He was vaguely irritated that Mildred still had this passion for telling fibs. In the last two years she had learnt nothing. But he shrugged his shoulders.
“When all’s said and done,” he reflected, “she hasn’t had much chance.”
It was a beautiful evening, warm and cloudless, and the people of South London seemed to have poured out into the streets. There was that restlessness in the air which seizes the cockney sometimes when a turn in the weather calls him into the open. After Mildred had cleared away the supper she went and stood at the window. The street noises came up to them, noises of people calling to one another, of the passing traffic, of a barrel-organ in the distance.
“I suppose you must work tonight, Philip?” she asked him, with a wistful expression.
“I ought, but I don’t know that I must. Why, d’you want me to do anything else?”
“I’d like to go out for a bit. Couldn’t we take a ride on the top of a tram?”
“If you like.”
“I’ll just go and put on my hat,” she said joyfully.
The night made it almost impossible to stay indoors. The baby was asleep and could be safely left; Mildred said she had always left it alone at night when she went out; it never woke.
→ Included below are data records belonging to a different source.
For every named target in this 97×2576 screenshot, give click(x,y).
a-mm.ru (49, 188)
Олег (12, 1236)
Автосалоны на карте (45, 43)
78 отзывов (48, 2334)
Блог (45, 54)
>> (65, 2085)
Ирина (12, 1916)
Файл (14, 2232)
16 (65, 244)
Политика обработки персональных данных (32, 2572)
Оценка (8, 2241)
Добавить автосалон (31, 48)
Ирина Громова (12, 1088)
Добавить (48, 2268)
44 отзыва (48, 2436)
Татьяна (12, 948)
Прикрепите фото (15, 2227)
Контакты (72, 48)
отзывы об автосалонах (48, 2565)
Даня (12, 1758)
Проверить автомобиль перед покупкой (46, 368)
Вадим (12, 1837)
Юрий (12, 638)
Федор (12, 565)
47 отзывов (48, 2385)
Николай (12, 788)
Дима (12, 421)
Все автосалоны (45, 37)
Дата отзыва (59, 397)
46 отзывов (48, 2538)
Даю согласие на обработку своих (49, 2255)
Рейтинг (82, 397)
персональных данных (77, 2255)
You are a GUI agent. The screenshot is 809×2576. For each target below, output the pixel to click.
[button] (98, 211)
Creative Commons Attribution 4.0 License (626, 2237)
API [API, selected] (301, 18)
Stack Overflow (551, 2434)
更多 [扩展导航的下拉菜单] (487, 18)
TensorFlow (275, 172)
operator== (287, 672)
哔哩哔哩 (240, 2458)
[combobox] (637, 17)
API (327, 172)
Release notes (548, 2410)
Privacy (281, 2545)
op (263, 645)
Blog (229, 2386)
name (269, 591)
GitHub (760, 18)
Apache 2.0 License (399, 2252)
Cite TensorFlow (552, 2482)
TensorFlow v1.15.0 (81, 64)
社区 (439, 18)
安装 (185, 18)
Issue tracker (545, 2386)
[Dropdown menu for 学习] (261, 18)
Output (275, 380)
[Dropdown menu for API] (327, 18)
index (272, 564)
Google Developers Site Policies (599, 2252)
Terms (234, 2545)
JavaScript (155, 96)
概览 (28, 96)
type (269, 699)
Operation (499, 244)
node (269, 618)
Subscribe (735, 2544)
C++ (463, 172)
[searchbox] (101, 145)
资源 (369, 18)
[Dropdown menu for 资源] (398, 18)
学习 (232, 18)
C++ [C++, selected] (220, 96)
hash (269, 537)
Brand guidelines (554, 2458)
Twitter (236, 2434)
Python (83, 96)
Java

She was in high spirits when she came back with her hat on. She had taken the opportunity to put on a little rouge. Philip thought it was excitement which had brought a faint colour to her pale cheeks; he was touched by her child-like delight, and reproached himself for the austerity with which he had treated her. She laughed when she got out into the air. The first tram they saw was going towards Westminster Bridge and they got on it. Philip smoked his pipe, and they looked at the crowded street. The shops were open, gaily lit, and people were doing their shopping for the next day. They passed a music-hall called the Canterbury and Mildred cried out:
“Oh, Philip, do let’s go there. I haven’t been to a music-hall for months.”